[THE DATA]

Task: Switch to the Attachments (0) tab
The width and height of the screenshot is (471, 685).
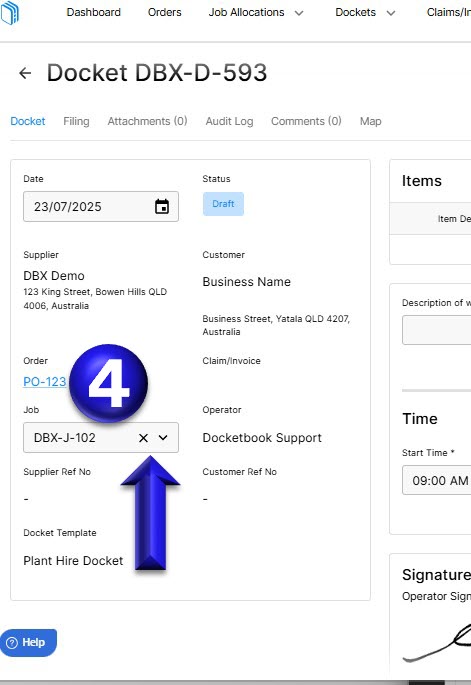Action: click(147, 121)
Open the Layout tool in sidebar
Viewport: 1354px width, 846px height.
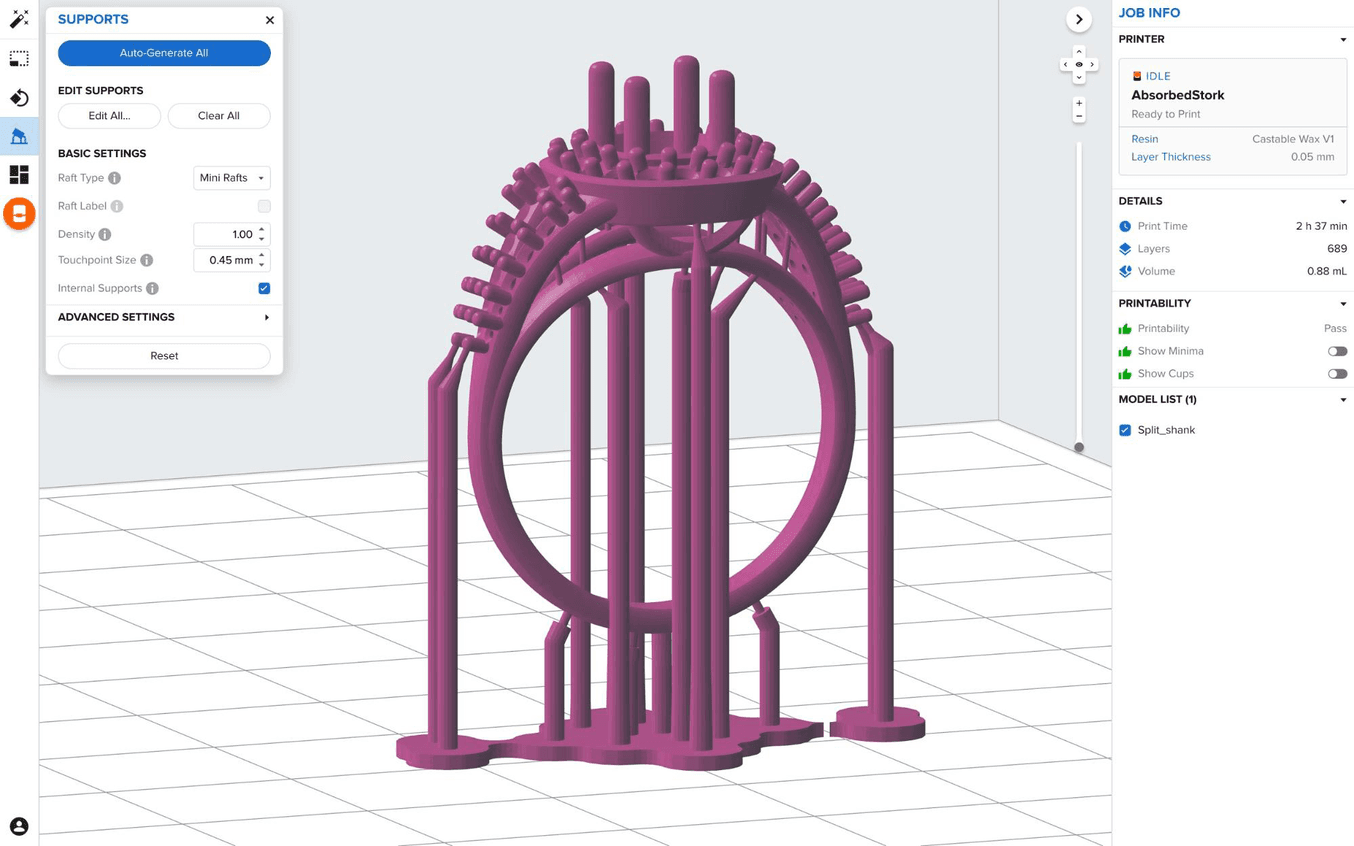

[/THE DATA]

◆ HOW TO COMPLETE THIS TASK
Your output should be the lines from the line containing "Open the Layout tool in sidebar" through the last line of the listing above, restated exactly, with no pictures among them.

◆ WRITTEN SOLUTION
Open the Layout tool in sidebar
Viewport: 1354px width, 846px height.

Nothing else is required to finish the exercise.